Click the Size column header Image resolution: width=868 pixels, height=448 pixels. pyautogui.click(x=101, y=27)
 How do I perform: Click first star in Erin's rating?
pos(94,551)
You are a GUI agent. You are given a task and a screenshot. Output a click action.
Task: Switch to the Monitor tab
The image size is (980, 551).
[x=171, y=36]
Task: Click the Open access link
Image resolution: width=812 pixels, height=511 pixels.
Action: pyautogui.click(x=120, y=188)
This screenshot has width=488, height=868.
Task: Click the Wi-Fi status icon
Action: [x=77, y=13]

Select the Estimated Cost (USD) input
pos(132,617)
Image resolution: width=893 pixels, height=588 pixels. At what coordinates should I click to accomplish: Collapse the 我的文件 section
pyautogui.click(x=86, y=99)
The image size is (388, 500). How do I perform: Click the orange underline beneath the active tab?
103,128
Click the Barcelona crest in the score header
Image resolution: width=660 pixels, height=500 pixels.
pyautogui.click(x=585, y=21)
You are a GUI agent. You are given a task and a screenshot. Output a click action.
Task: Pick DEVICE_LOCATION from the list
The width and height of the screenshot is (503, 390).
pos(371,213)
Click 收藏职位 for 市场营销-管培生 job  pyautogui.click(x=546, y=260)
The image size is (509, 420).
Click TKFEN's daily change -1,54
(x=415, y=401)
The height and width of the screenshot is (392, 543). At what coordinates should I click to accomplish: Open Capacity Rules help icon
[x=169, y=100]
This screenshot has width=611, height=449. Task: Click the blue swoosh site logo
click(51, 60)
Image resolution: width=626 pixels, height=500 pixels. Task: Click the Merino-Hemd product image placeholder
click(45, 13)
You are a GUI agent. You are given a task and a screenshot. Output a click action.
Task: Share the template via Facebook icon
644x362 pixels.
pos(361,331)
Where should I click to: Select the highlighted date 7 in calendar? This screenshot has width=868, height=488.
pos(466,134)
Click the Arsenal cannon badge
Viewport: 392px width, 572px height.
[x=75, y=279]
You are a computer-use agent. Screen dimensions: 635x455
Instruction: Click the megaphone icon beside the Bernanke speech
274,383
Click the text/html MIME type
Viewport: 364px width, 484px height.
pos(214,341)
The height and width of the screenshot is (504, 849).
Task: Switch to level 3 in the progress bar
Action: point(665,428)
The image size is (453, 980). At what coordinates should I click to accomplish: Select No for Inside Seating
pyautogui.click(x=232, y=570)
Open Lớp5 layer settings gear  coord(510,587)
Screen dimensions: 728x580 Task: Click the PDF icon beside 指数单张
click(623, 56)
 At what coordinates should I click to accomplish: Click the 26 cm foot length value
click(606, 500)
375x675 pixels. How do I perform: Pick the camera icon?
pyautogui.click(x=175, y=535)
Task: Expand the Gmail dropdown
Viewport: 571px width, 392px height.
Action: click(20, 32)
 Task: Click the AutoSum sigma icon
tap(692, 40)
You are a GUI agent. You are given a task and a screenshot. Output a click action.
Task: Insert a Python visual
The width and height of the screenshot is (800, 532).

----

-- Aim of the task --
Lines from the beginning of the data above through the line containing "Task: Pick DEVICE_LOCATION from the list" are to be returned exactly, and no others.

-- Response to the task --
Click the Size column header Image resolution: width=868 pixels, height=448 pixels. pyautogui.click(x=101, y=27)
 How do I perform: Click first star in Erin's rating?
pos(94,551)
You are a GUI agent. You are given a task and a screenshot. Output a click action.
Task: Switch to the Monitor tab
The image size is (980, 551).
[x=171, y=36]
Task: Click the Open access link
Image resolution: width=812 pixels, height=511 pixels.
Action: pyautogui.click(x=120, y=188)
This screenshot has width=488, height=868.
Task: Click the Wi-Fi status icon
Action: [x=77, y=13]

Select the Estimated Cost (USD) input
pos(132,617)
Image resolution: width=893 pixels, height=588 pixels. At what coordinates should I click to accomplish: Collapse the 我的文件 section
pyautogui.click(x=86, y=99)
The image size is (388, 500). How do I perform: Click the orange underline beneath the active tab?
103,128
Click the Barcelona crest in the score header
Image resolution: width=660 pixels, height=500 pixels.
pyautogui.click(x=585, y=21)
You are a GUI agent. You are given a task and a screenshot. Output a click action.
Task: Pick DEVICE_LOCATION from the list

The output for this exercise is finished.